Azeem Azhar's Exponential View

Photo by Francesco Gallarotti / Unsplash

Table of Contents

Host: Azeem Azhar
Guest: Daniele Modesto | CEO | ZERO Farms
Category: 🍏 Sustainable Food

Podcast’s Essential Bites:

[0:25] AA: “Sustainable food production is one of the challenges that will shape our world over the coming decades as our climate shifts and the global population continues to swell. Food producers and technologists will have to come up with increasingly efficient and resilient ways to grow the food we need. One method starting to gain traction is vertical farming. It's growing plants in tall buildings or stacked shipping containers in very tightly controlled conditions. Vertical farming uses far less land, energy and water than traditional farming, at least in theory. And by perfecting conditions inside facilities, vertical farms could produce higher plant yields. These methods have another huge advantage, they can be carried out anywhere with total precision. Imagine a world where you can grow lettuce in deserts or kale in city centers. “

[3:09] AA: “A few months ago, the total value of projects from vertical farms globally was still below the $10 billion a year mark and the global food industry is approximately $8-10 trillion. [So it’s about] 0.1% of the market. So it seems to be a great idea that is taking quite a while to come to any sort of fruition.”

[3:32] DM: “The problem lies with sustainability. And we're not talking about environmental sustainability […], we’re talking about financial sustainability. […] If you do compare vertical farms with technology advanced greenhouses, like the ones you have in the Netherlands, the initial price for a vertical farm starts at about four times the maximum cost you do have for a greenhouse in terms of square meter. […] This is a huge bottleneck.”

[4:56] DM: “While both vertical farms and greenhouses are in implementation of what you might call control environment agriculture. Vertical farms are enclosed environments. So they are fully independent ecosystems where you can actually drive the growth process in a very precise way. […] In a vertical farm, you might be in a position to control in a very detailed way the amount of light you feed the props, whether in a greenhouse that you rely on where you install the greenhouse. So you can place a vertical farm literally anywhere on the planet. You can't do that with a greenhouse.
————
(EXERCISE TASK A): In the vertical farming podcast excerpt, how does the initial cost per square meter of a vertical farm compare with that of a technologically advanced greenhouse?
(EXERCISE TASK B): Pick up the vertical farming podcast excerpt after its final sentence and carry it forward.

(INFORMATION GIVEN):
————
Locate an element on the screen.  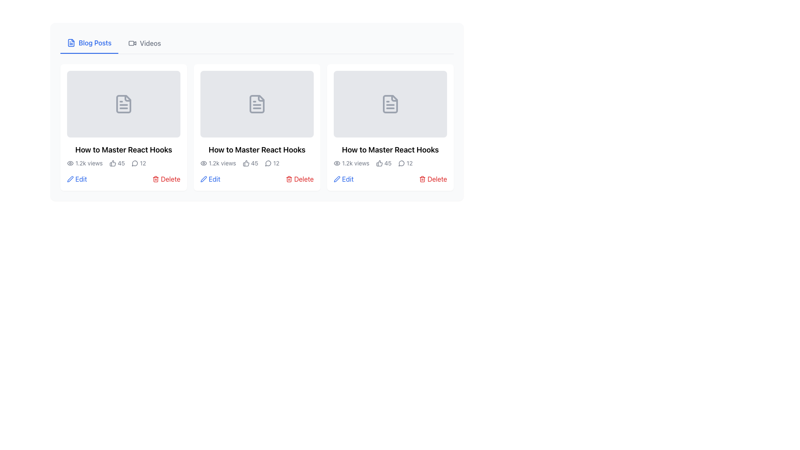
the 'Edit' icon located to the left of the 'Edit' text, which is below the first tile in the layout is located at coordinates (70, 178).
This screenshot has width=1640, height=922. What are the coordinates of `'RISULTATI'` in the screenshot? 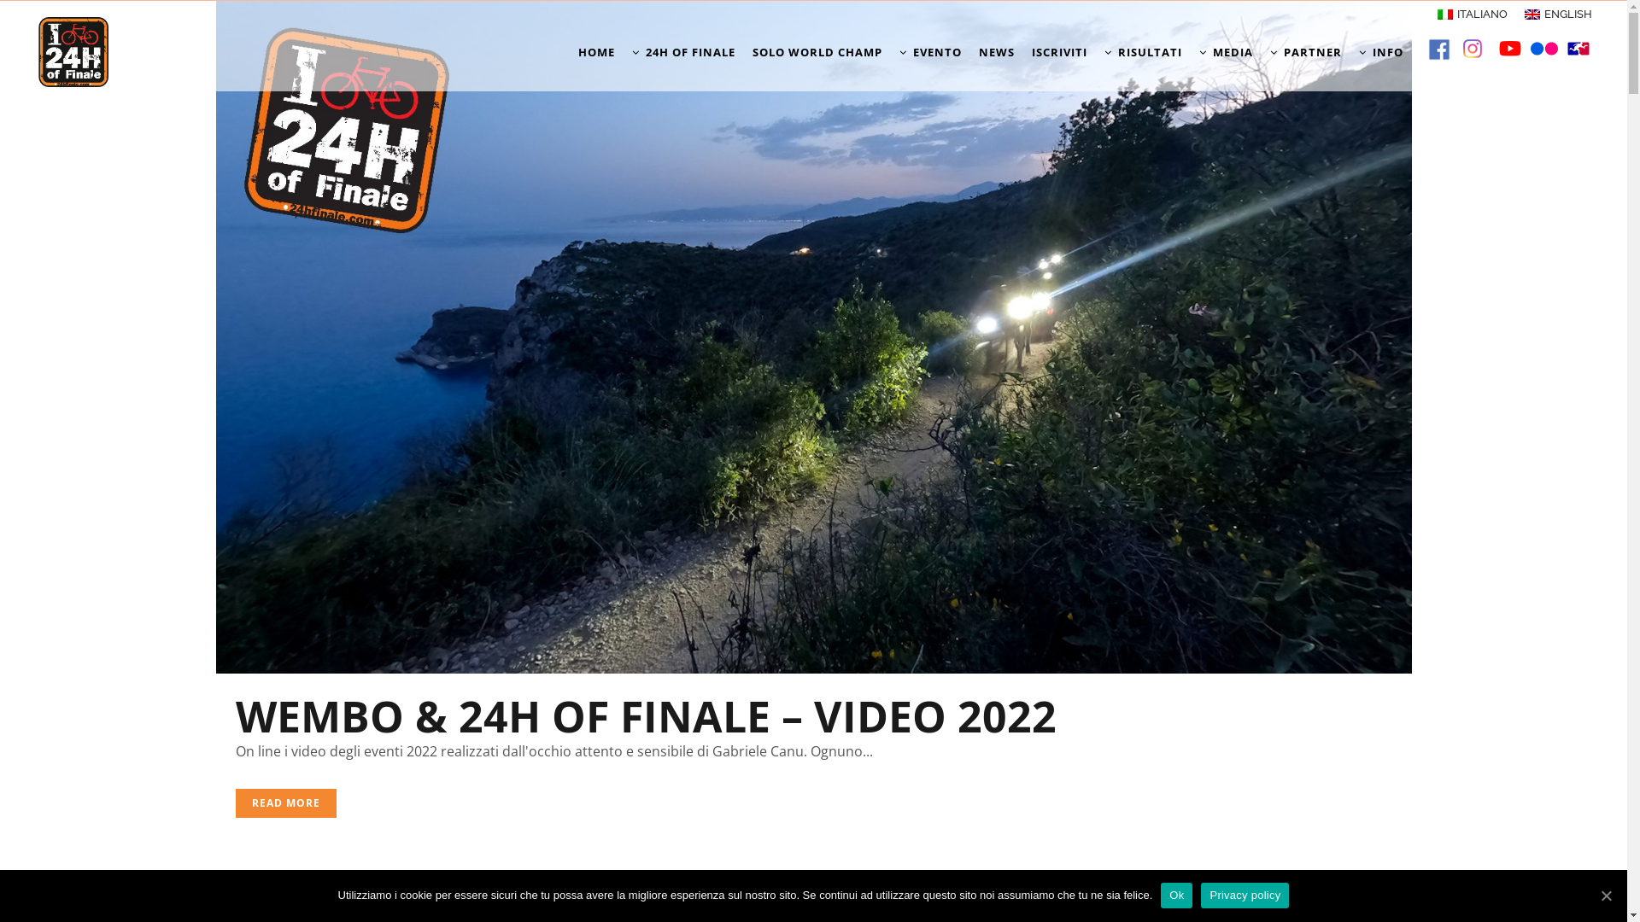 It's located at (1143, 51).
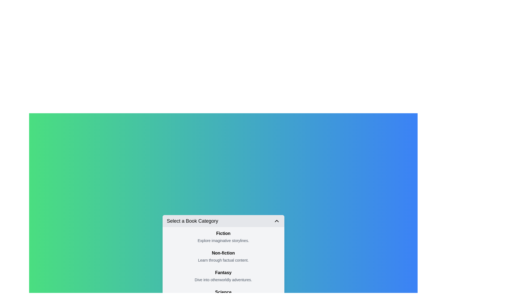 Image resolution: width=522 pixels, height=294 pixels. What do you see at coordinates (223, 236) in the screenshot?
I see `the 'Fiction' button, which is the first entry in a list of book categories, featuring a bold title and a light gray background` at bounding box center [223, 236].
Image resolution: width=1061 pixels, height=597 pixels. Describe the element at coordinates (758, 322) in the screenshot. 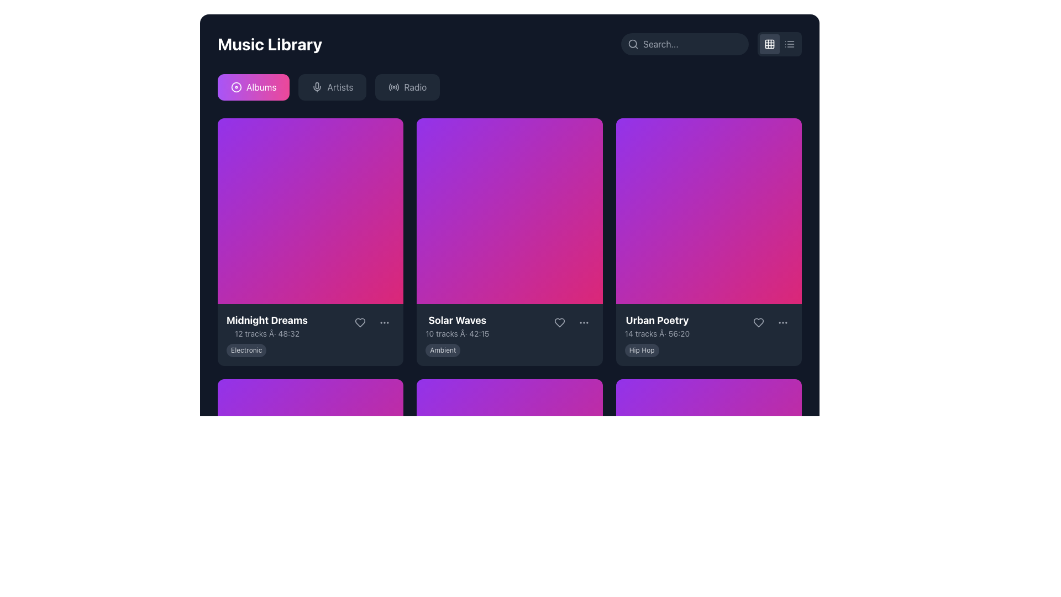

I see `the favorite button for the 'Urban Poetry' album` at that location.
————
(RIGHT ANSWER A): It starts at about four times the maximum cost of a greenhouse per square meter.

(RIGHT ANSWER B):
[7:45] DM: “The problem is that if you invest too much money into setting up the farm and you're going to be also spending a lot of money to operate that, the produce you get from that vertical farm are going to be very expensive. And you're gonna end up with crops on the shelf that are priced at two times of what might be paid for organic crops.

[18:22] DM: “Vertical farms […] don't need the to [be] appl[ied] just to food. You can grow biopharmaceuticals in vertical farms, you can grow biomaterials in vertical farms. There are many different applications. If it comes to food, it would be silly to say that you might one day be growing potatoes in a vertical farm. It doesn't make any sense. Vertical farms, in addition to lettuces and leafy greens, may be nice for herbes, for microgreens, for strawberries, for young plants. […] I don't see vertical farms in the future growing soybeans or wheat.”

[28:54] DM: “We deem ourselves a B2B company. We are focused on technology and operating the farms. While especially in North America, several companies are willing to bring their own brand to the market. […] We are thinking that the way to unleash scale in this business is to establish partnerships with the players that already have the market channels available. […] We are totally focused on making the technology work and optimizing the data in order to make it possible to position the crops at least at organic price level.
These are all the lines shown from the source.